Venezuela: Al Qaeda scrambles chavismo's ideological circuits
By Francisco Toro
16.02.07 | Quico says: This Al Qaeda threat thing has thrown the Chávez government completely for a loop. This one was definitely not in their play-book, they seem to have no idea how to react. In the last 24 hours, we've seen four different, mutually incompatible official reactions, three of them totally loony. It's all great fun to watch.
Over at the National Assembly, Foreign Affairs Committee Chair Saúl Ortega is playing it safe: the whole thing, he says, is - wait for it - a giant gringo conspiracy. A psy-ops job designed to prepare the ground for upcoming CIA covert operations to destroy Venezuelan (and Mexican, and Canadian) oil installations. Because, as we know, nothing threatens US interestsdd quite so much as foreigners selling them oil...

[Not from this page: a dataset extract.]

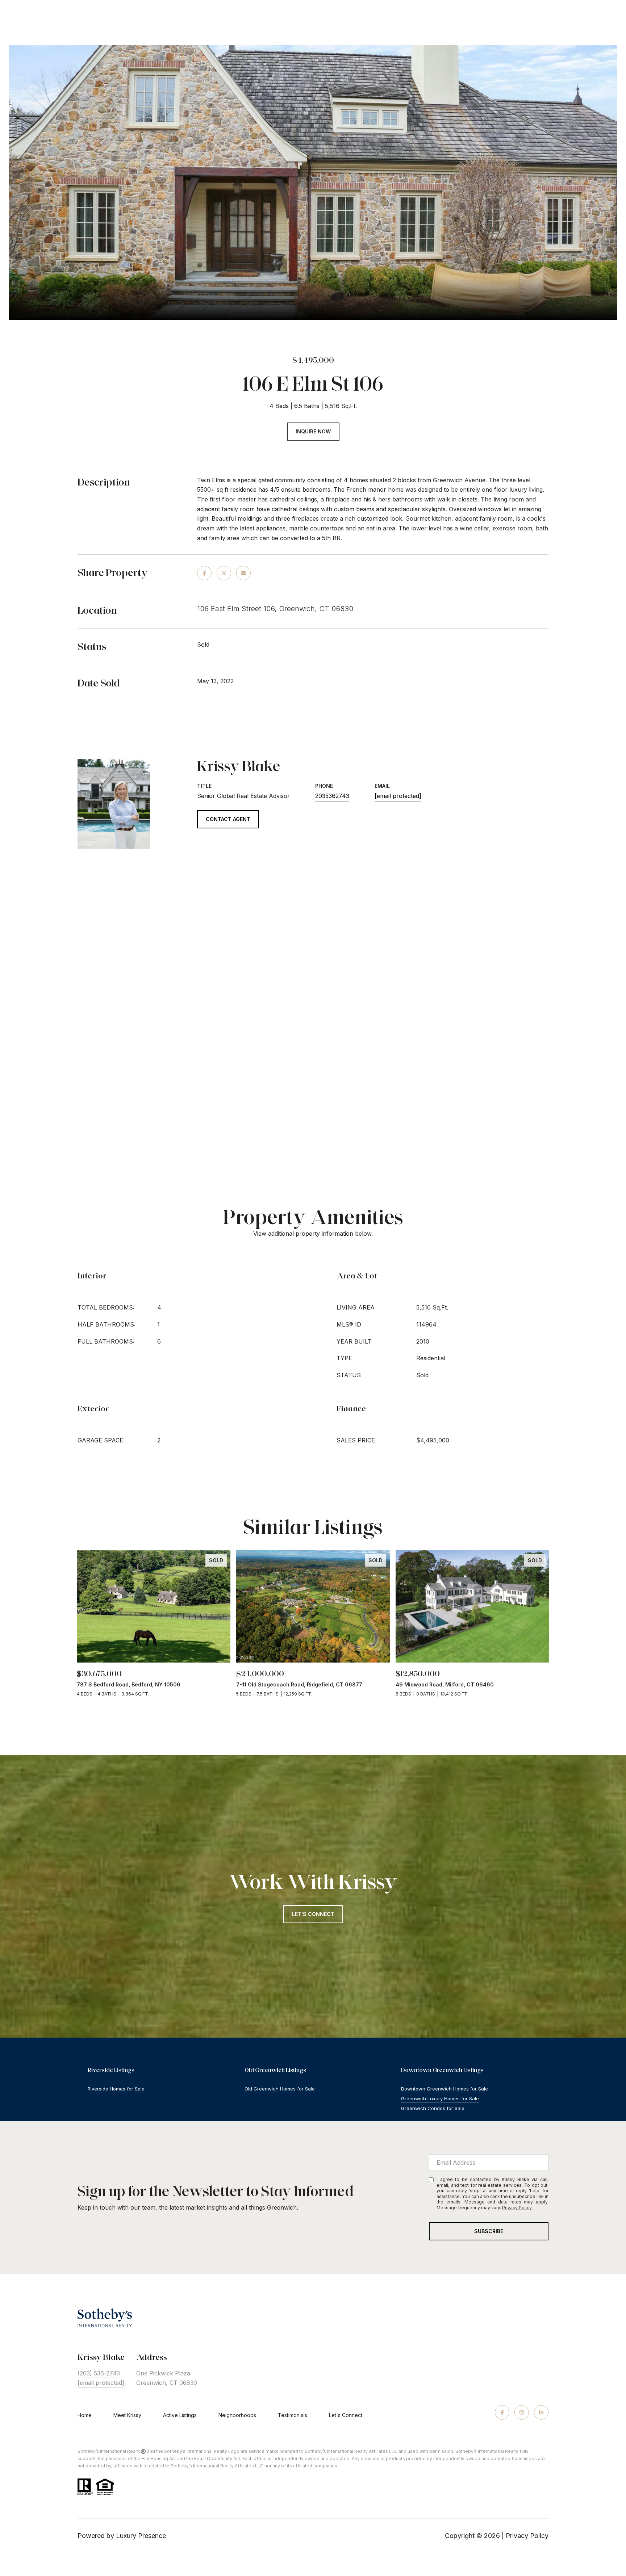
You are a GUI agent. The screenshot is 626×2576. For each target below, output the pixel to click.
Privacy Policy (516, 2207)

Sounding slightly less deranged - but every bit as stupid - Navy Rear Admiral Luis Cabrera was genuinely confused that such a thing could happen. On state TV he came within a whisker of declaring Al Qaeda an ally, saying he thought it "sounds illogical" for Al Qaeda to threaten a country that's just as committed as they are to ending US hegemony merely because "we use different methods." To relieve this heavy burden of cognitive dissonance, he couldn't help but refloat the old 911-was-an-inside-job cannard. Classy stuff! (Note to Al Qaeda: if you attack by sea, this is the caliber of opposition you'll be facing.)

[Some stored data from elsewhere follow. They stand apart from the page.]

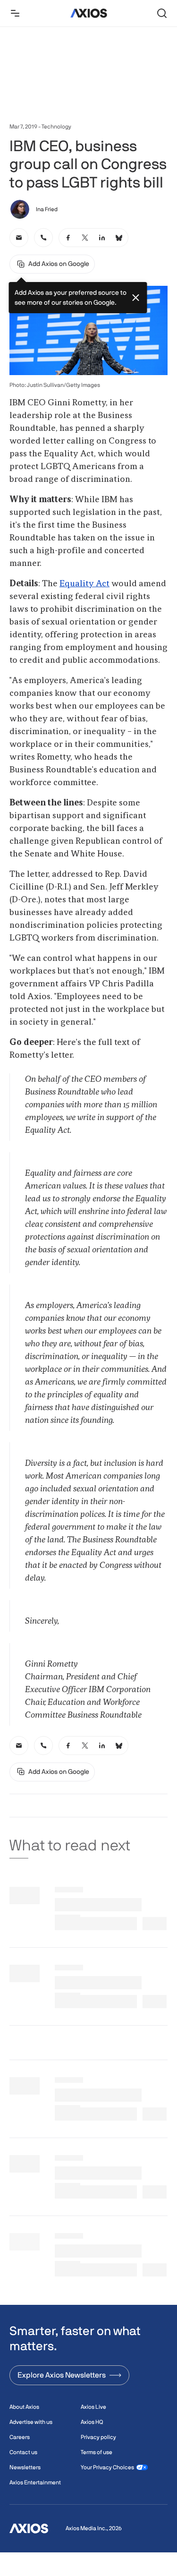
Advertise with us (30, 2422)
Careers (19, 2437)
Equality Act (84, 584)
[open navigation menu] (15, 13)
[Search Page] (162, 13)
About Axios (24, 2407)
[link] (18, 237)
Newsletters (25, 2467)
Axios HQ (92, 2422)
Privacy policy (98, 2437)
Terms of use (96, 2452)
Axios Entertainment (35, 2482)
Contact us (23, 2452)
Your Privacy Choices (107, 2467)
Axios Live (93, 2407)
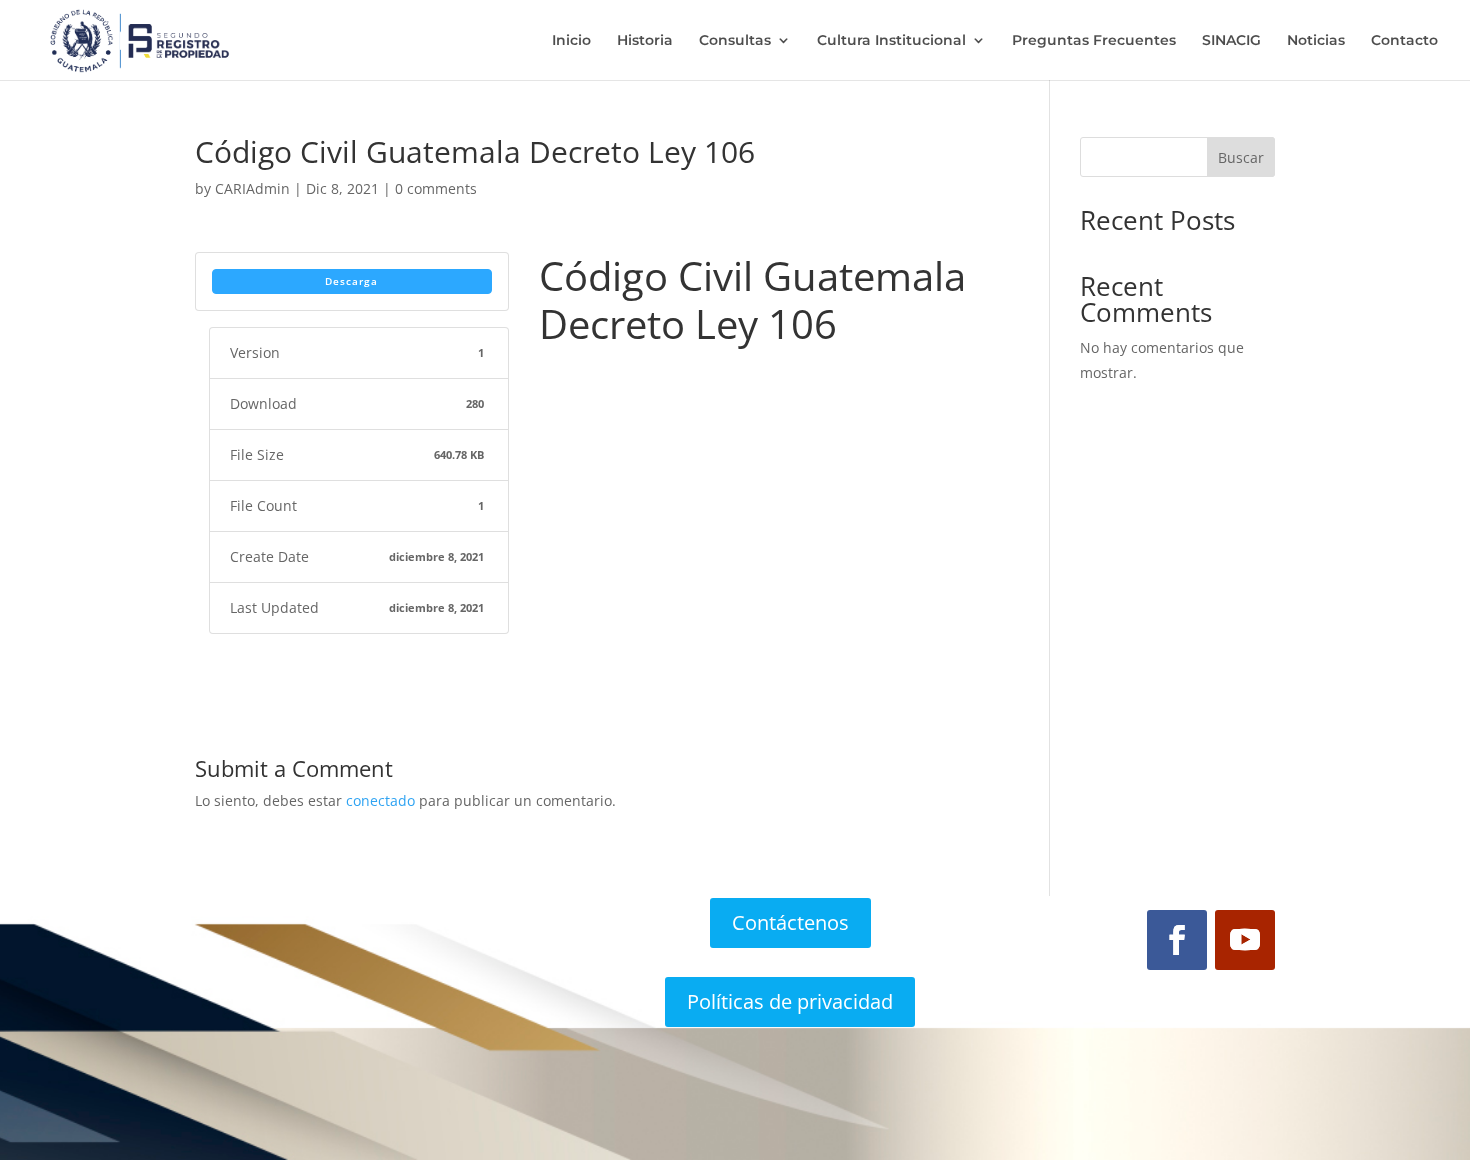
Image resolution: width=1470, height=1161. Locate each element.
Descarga (351, 281)
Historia (645, 41)
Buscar (1241, 157)
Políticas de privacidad (790, 1001)
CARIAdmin (252, 188)
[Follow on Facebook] (1177, 940)
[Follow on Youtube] (1245, 940)
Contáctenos (790, 922)
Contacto (1404, 41)
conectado (380, 800)
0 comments (436, 188)
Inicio (571, 41)
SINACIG (1231, 41)
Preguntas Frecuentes (1094, 41)
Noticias (1316, 41)
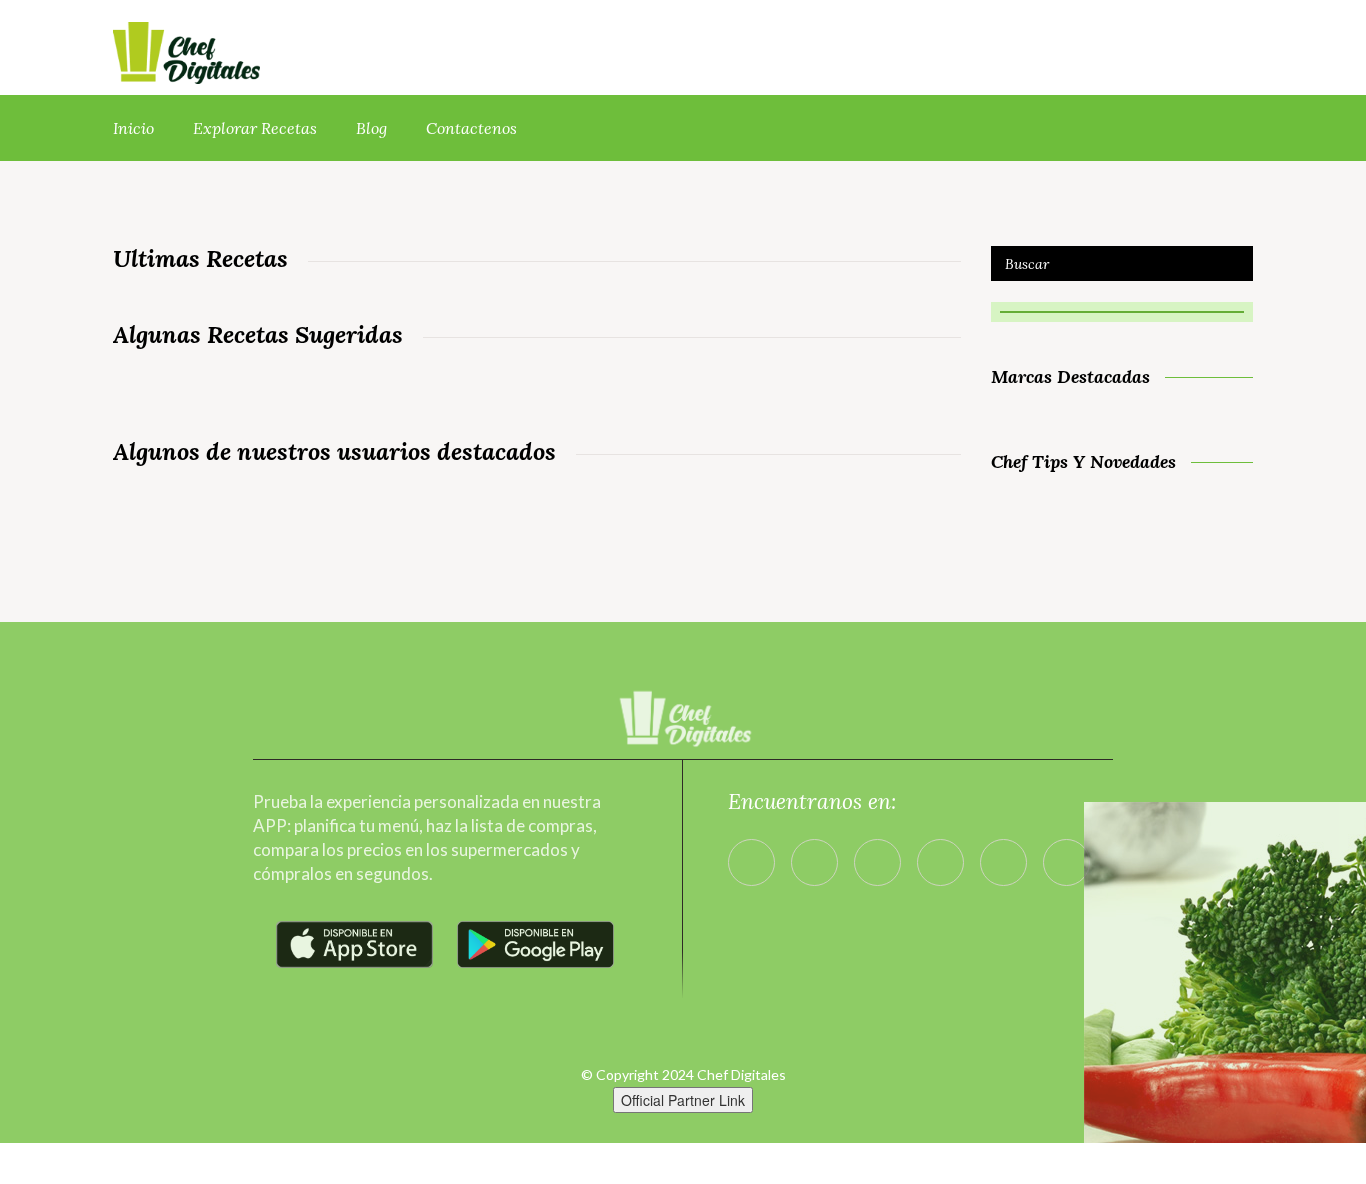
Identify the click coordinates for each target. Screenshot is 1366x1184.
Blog (371, 128)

Moving on, Interior Minister Pedro Carreño preferred to play it cool. As far as he can see, Venezuela already has all the state security it needs - who's afraid of Al Qaeda? No need to change anything as far as he can see...obviously, those guys are no match for Disip.

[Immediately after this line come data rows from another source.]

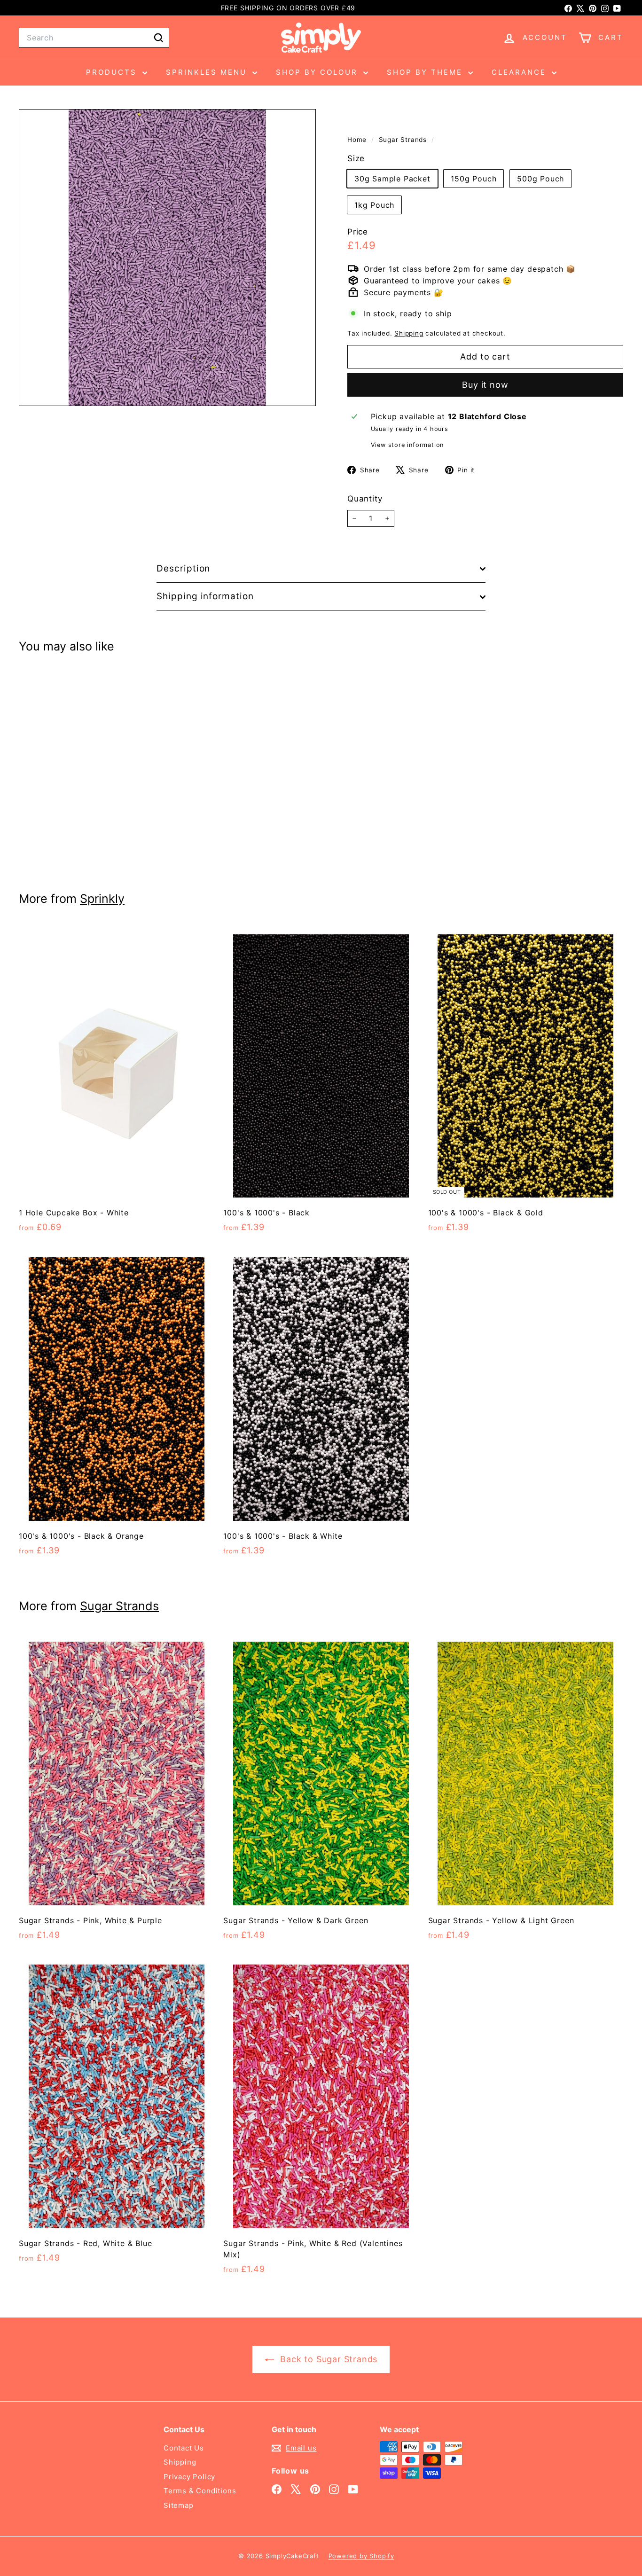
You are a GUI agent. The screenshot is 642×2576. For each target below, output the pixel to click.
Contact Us (184, 2447)
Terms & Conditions (200, 2490)
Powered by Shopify (361, 2556)
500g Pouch (540, 178)
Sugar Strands (403, 139)
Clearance (520, 72)
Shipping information (205, 596)
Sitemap (179, 2505)
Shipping (408, 333)
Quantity (364, 498)
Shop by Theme (426, 72)
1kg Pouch (374, 205)
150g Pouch (473, 178)
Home (358, 139)
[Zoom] (167, 258)
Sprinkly (102, 899)
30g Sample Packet (392, 178)
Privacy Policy (189, 2476)
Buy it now (485, 385)
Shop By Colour (318, 72)
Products (113, 72)
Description (183, 568)
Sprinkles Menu (208, 72)
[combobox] (94, 37)
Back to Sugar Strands (328, 2359)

Only Defense Minister Raúl Baduel had a relatively reasonable reaction, saying Venezuela would step up security around its oil instalations. On the upside, his shtick wasn't as batty as his colleagues'. On the downside, his reaction implicitly accepts that the threat is real...with all the implications such an acknowledgment carries. "Yes," Baduel implicitly admits, "the real enemies of the United States could well target us, just as they target all countries that help prop up American power." Undoubtedly, a true thing to say - undoubtedly, a dangerous thing to think.